Bindings exist for many languages. As these bindings require "native" code, they may not work on every platform.

Perl

The Perl binding for Duktape is available as JavaScript::Duktape on CPAN.

The Perl binding does not have raw Buffer ops, so Base64 strings are used.

Perl Demo

:::note Tested Deployments

This demo was tested in the following deployments:

Architecture Version Date
darwin-x64 2.5.0 2023-10-26
linux-arm 2.5.0 2023-12-01

:::

  1. Ensure perl and cpan are installed and available on the system path.

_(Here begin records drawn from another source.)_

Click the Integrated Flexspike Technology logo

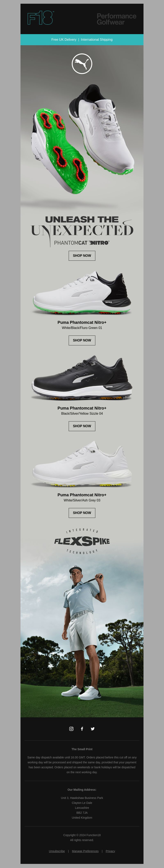click(82, 541)
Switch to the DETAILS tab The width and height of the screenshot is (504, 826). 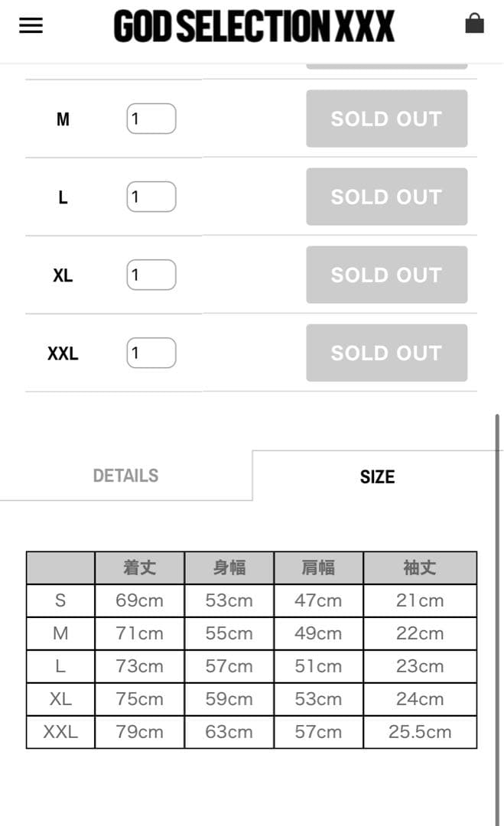[125, 476]
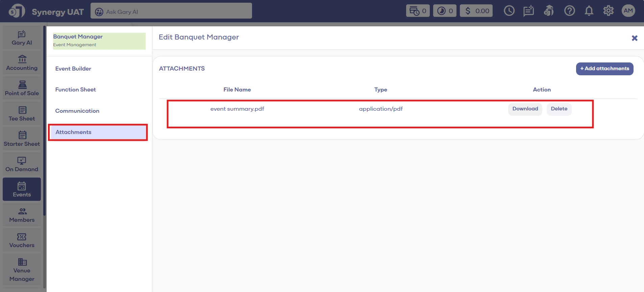Click the Add attachments button
644x292 pixels.
(x=604, y=69)
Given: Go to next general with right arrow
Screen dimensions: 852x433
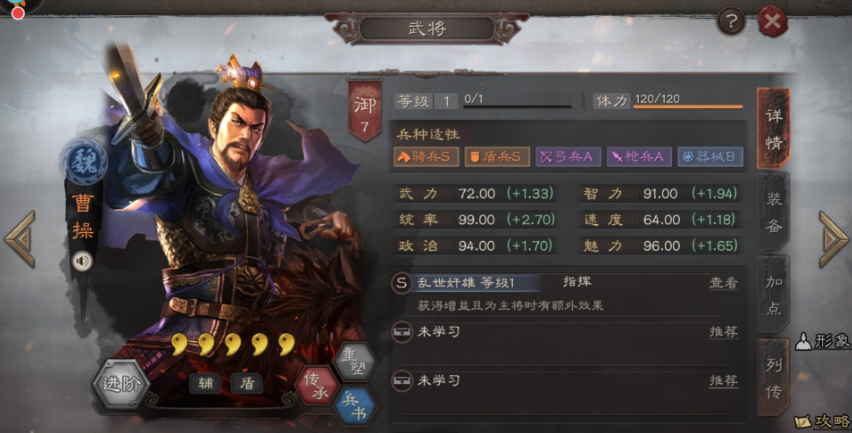Looking at the screenshot, I should coord(834,239).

  2. Install the JavaScript::Duktape library:

cpan install JavaScript::Duktape

:::note pass

On some systems, the command must be run as the root user:

sudo cpan install JavaScript::Duktape

:::

  1. Save the following codeblock to SheetJSDuk.pl:
# usage: perl SheetJSDuk.pl path/to/file
use JavaScript::Duktape;
use File::Slurp;
use MIME::Base64 qw( encode_base64 decode_base64 );

# Initialize
my $js = JavaScript::Duktape->new( max_memory => 256 * 1024 * 1024 );
$js->eval("var global = (function(){ return this; }).call(null);");

# Load the ExtendScript build
my $src = read_file('xlsx.extendscript.js', { binmode => ':raw' });
$src =~ s/^\xEF\xBB\xBF//;
my $XLSX = $js->eval($src);

# Print version number
$js->set('log' => sub { print $_[0], "\n"; });
$js->eval("log('SheetJS library version ' + XLSX.version);");

# Parse File
my $raw_data = encode_base64(read_file($ARGV[0], { binmode => ':raw' }), "");
$js->set("b64", $raw_data);
$js->eval(qq{
  global.wb = XLSX.read(b64, {type: "base64", WTF:1});
  global.ws = wb.Sheets[wb.SheetNames[0]];
  void 0;
});

# Print first worksheet CSV
$js->eval('log(XLSX.utils.sheet_to_csv(global.ws))');

# Write XLSB file
my $xlsb = $js->eval("XLSX.write(global.wb, {type:'base64', bookType:'xlsb'})");
write_file("SheetJSDuk.xlsb", decode_base64($xlsb));
  1. Download the SheetJS ExtendScript build and test file:

{\ curl -LO https://cdn.sheetjs.com/xlsx-${current}/package/dist/xlsx.extendscript.js curl -LO https://sheetjs.com/pres.xlsx}

  1. Run the script:
perl SheetJSDuk.pl pres.xlsx

If the script succeeded, the data in the test file will be printed in CSV rows. The script will also export SheetJSDuk.xlsb.

:::note pass

In the latest Linux ARM64 test, the command failed due to missing File::Slurp:

Can't locate File/Slurp.pm in @INC (you may need to install the File::Slurp module)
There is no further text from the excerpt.